#### [DO THIS]
Present every line of the data below as a numbered list, dropping any blank lines. Leave the pictures out of your answer.

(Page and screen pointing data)
* * * * * * *

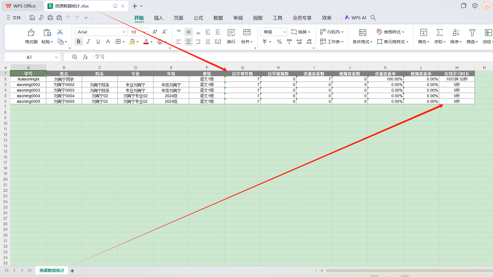The height and width of the screenshot is (277, 493).
Task: Apply percent style with % icon
Action: pyautogui.click(x=279, y=42)
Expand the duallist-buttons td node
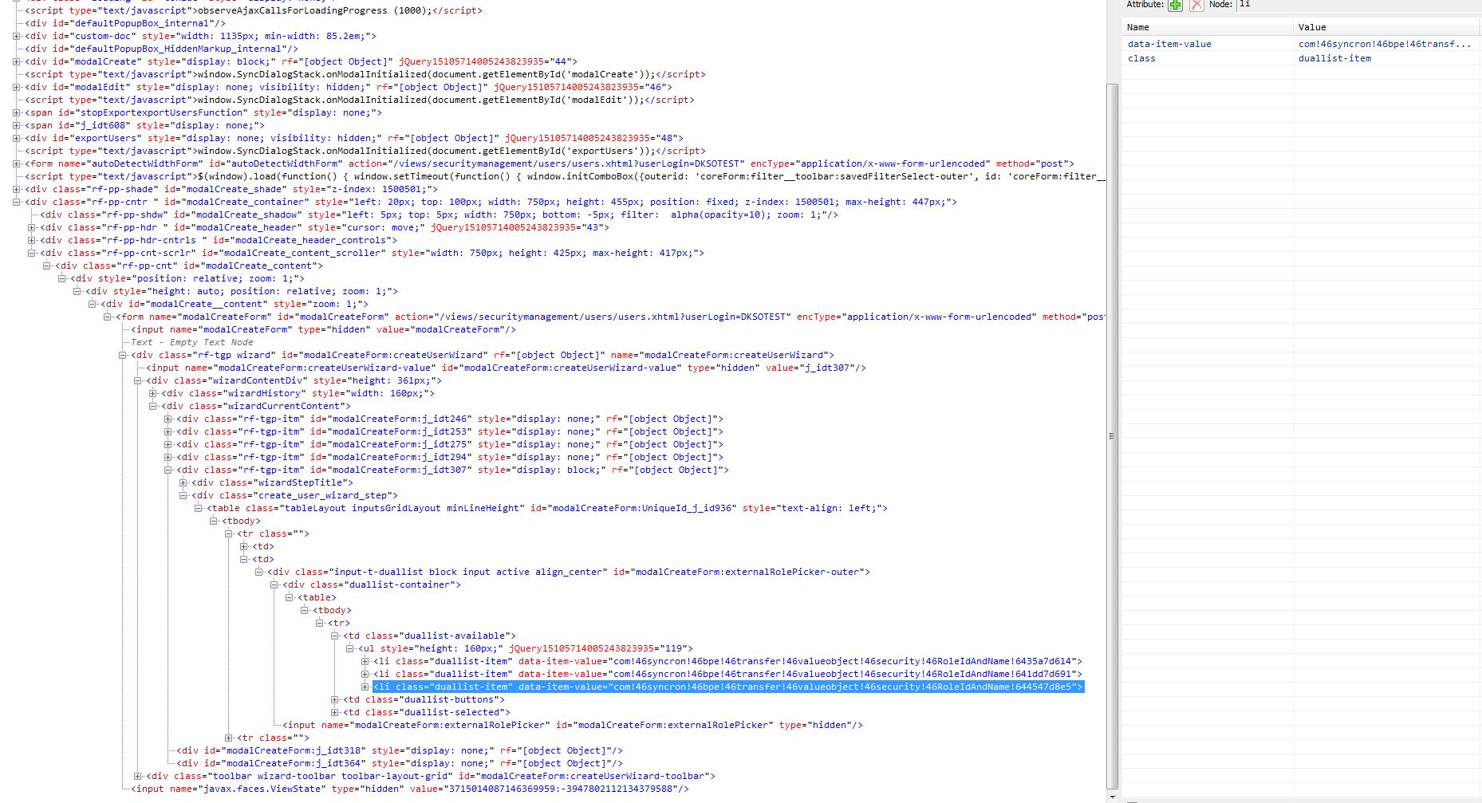The width and height of the screenshot is (1482, 803). [335, 699]
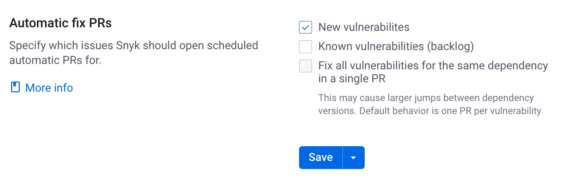This screenshot has width=566, height=186.
Task: Click the 'Known vulnerabilities (backlog)' label
Action: (x=396, y=47)
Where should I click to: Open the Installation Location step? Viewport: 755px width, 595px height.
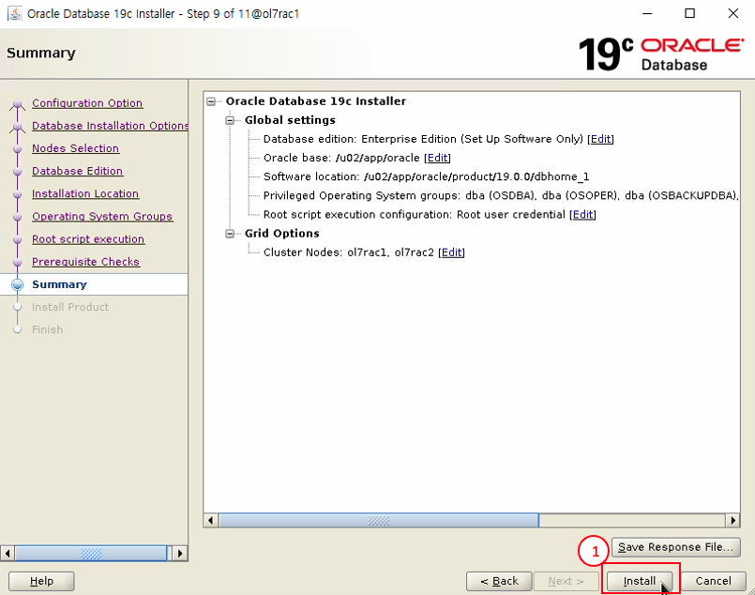(85, 194)
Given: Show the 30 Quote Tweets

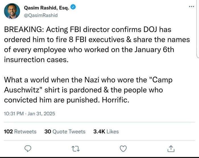Looking at the screenshot, I should [x=65, y=132].
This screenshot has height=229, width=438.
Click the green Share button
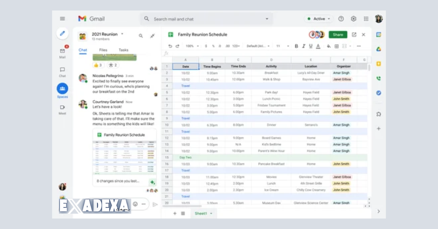click(338, 34)
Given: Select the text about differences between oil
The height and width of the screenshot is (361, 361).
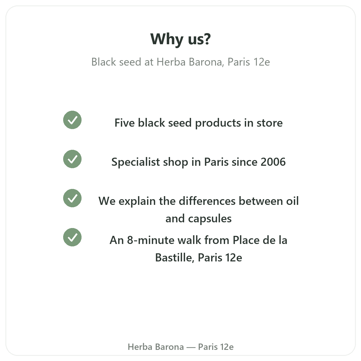Looking at the screenshot, I should 199,210.
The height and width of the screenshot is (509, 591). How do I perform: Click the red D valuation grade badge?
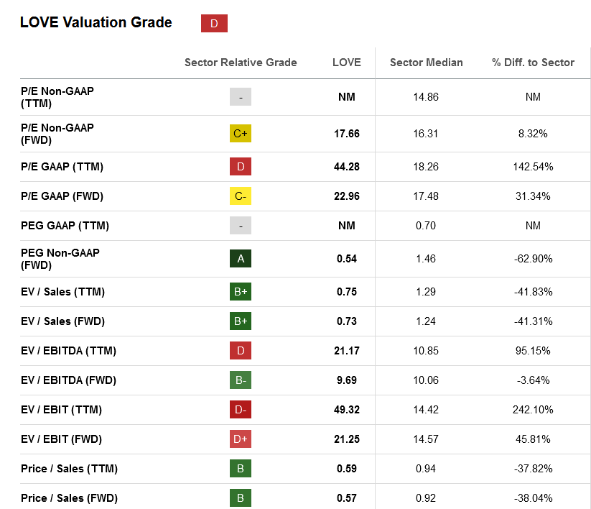(213, 22)
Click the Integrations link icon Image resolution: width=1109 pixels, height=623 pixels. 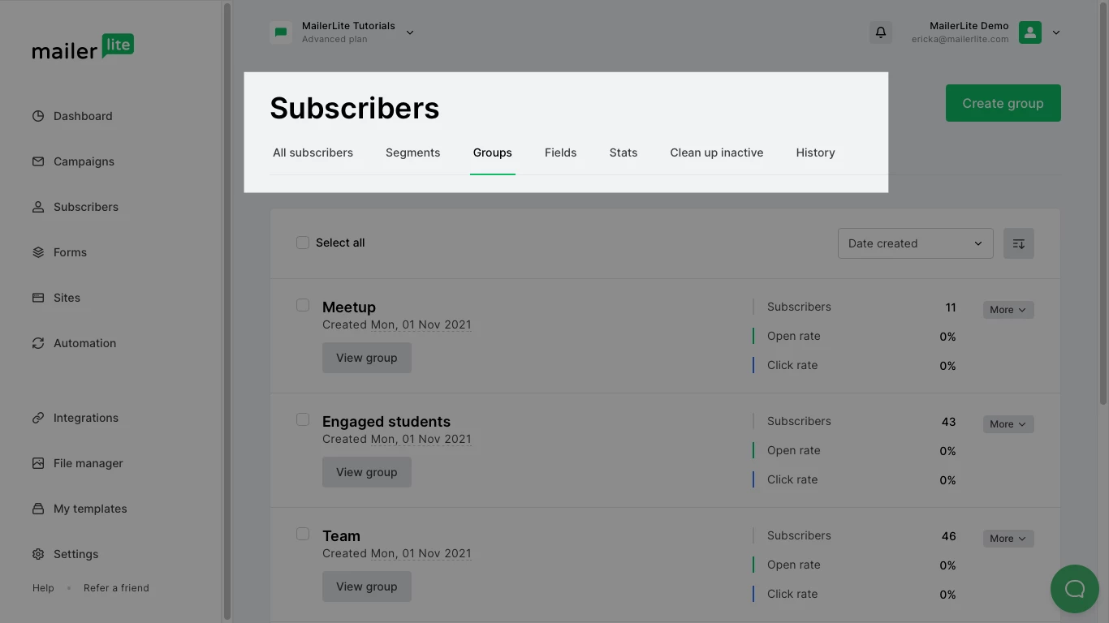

* * * * * * *

#### [EXPECTED ANSWER]
1. The height and width of the screenshot is (277, 493).
2. Task: Apply percent style with % icon
3. Action: pyautogui.click(x=279, y=42)
4. Expand the duallist-buttons td node
5. The width and height of the screenshot is (1482, 803). [335, 699]
6. This screenshot has width=566, height=186.
7. Task: Click the 'Known vulnerabilities (backlog)' label
8. Action: (x=396, y=47)
9. Where should I click to: Open the Installation Location step? Viewport: 755px width, 595px height.
10. (85, 194)
11. Given: Show the 30 Quote Tweets
12. Looking at the screenshot, I should [x=65, y=132].
13. This screenshot has height=229, width=438.
14. Click the green Share button
15. click(338, 34)
16. Given: Select the text about differences between oil
17. The height and width of the screenshot is (361, 361).
18. Looking at the screenshot, I should 199,210.
19. The height and width of the screenshot is (509, 591). How do I perform: Click the red D valuation grade badge?
20. (213, 22)
21. Click the Integrations link icon Image resolution: width=1109 pixels, height=623 pixels. 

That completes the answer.